We'll first connect to IRIS using the [Native API for Python](https://docs.intersystems.com/irislatest/csp/docbook/DocBook.UI.Page.cls?KEY=BPYNAT_about). If you haven't already, install the DB-API from the wheel posted [here](https://intersystems-community.github.io/iris-driver-distribution/) to get access to the `iris` module. After establishing a connection, we can use the [`%SYSTEM.iKnow`](https://docs.intersystems.com/irislatest/csp/documatic/%25CSP.Documatic.cls?LIBRARY=%25SYS&CLASSNAME=%25SYSTEM.iKnow) API to print the domains already created in this namespace. This may show up empty if you haven't used iKnow before.

In [43]:
import iris

# Open a connection to the server
args = {
        'hostname':'localhost', 
        'port': 1972,
        'namespace':'USER', 
        'username':'_SYSTEM', 
        'password':'SYS'
}
connection = iris.connect(**args)

# Create an IRIS object
irispy = iris.createIRIS(connection)

# Invoke the ListDomains() method
irispy.classMethodVoid('%SYSTEM.iKnow','ListDomains')


Domains for Namespace USER:
 Domain ID : Domain name                              : # of sources : version
 --------- : ---------------------------------------- : ------------ : -------
         1 : HelloWorld                               :            3 :       5


## Creating an iKnow Domain

iKnow Domains are repositories to which you can add "sources". Source text is indexed by the iKnow engine and the resulting concepts and relationships are then stored in the domain for you to access through the various APIs. The easiest way to create a domain is using the [iKnow Architect](https://community.intersystems.com/post/creating-domain-iknow-domain-architect), a GUI available from the System Management Portal. This will create a Domain Definition, which registers where data needs to be loaded from so you can easily rebuild it from scratch. 

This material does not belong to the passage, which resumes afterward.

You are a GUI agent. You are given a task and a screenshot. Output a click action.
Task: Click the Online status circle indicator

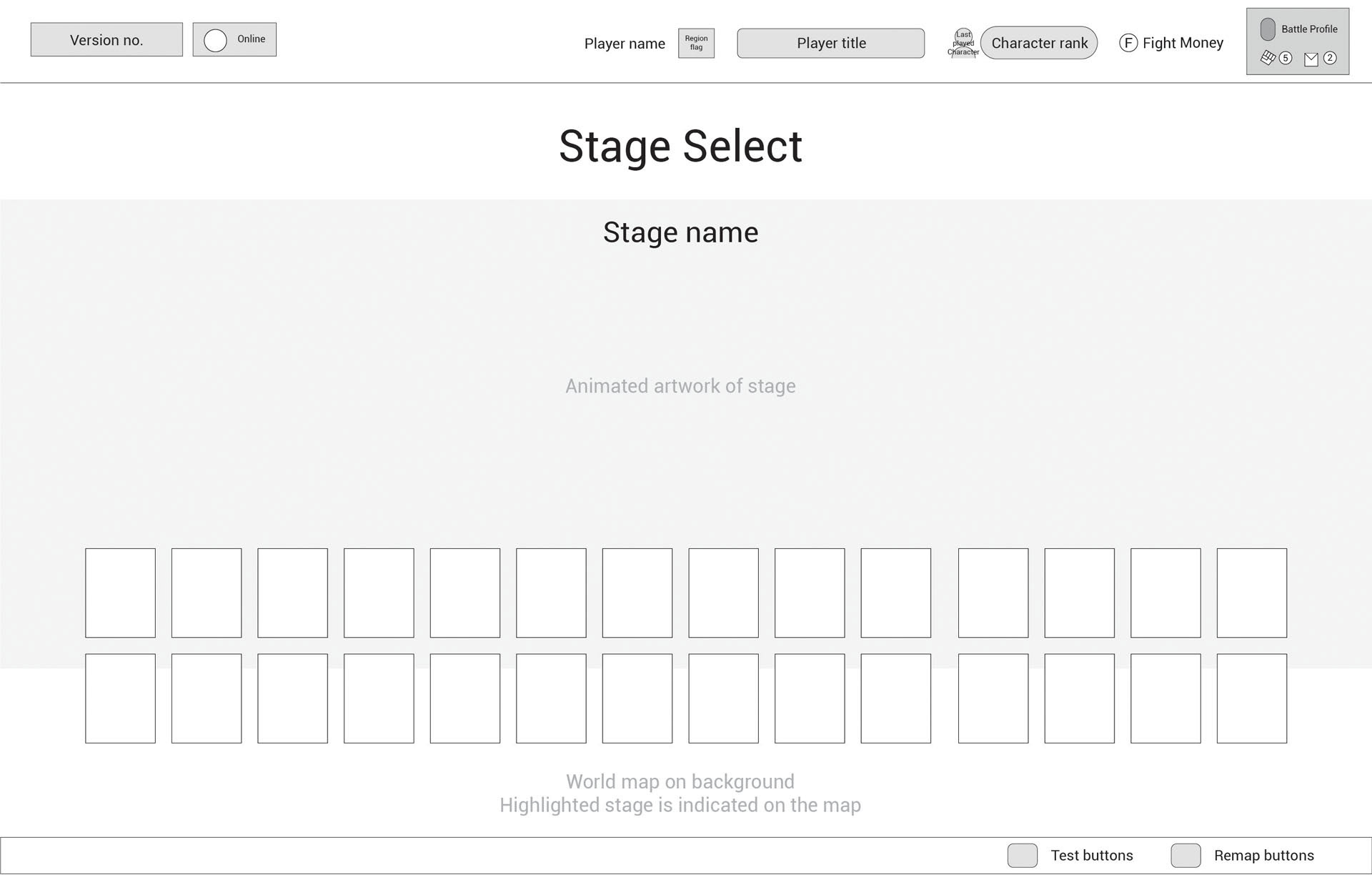tap(215, 40)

In this demo, we'll use a lower-level, fully programmatic approach and interact with the [`%iKnow.Domain`](https://docs.intersystems.com/irislatest/csp/documatic/%25CSP.Documatic.cls?LIBRARY=%25SYS&CLASSNAME=%25iKnow.Domain) class directly. Note that you may also programmatically create a Domain Definition by instantiating the [`%iKnow.Model.domain`](https://docs.intersystems.com/irislatest/csp/documatic/%25CSP.Documatic.cls?LIBRARY=%25SYS&CLASSNAME=%25iKnow.Model.domain) class and then using its [`%SaveToClass()`](https://docs.intersystems.com/irislatest/csp/documatic/%25CSP.Documatic.cls?LIBRARY=%25SYS&CLASSNAME=%25iKnow.Model.domain#%25SaveToClass) method if you'd like to take advantage of the rebuildability of Domain Definitions.

In [22]:
# First drop any prior domain
if (irispy.classMethodValue('%iKnow.Domain','Exists','HelloWorld') > 0):
    print('Domain already exists, dropping first...')
    irispy.classMethodVoid('%iKnow.Domain','Delete','HelloWorld')
    
# Now create a new domain. 
domain = irispy.classMethodValue('%iKnow.Domain','Create','HelloWorld')
domain_id = domain.get("Id")
print('Domain created with ID: '+str(domain_id))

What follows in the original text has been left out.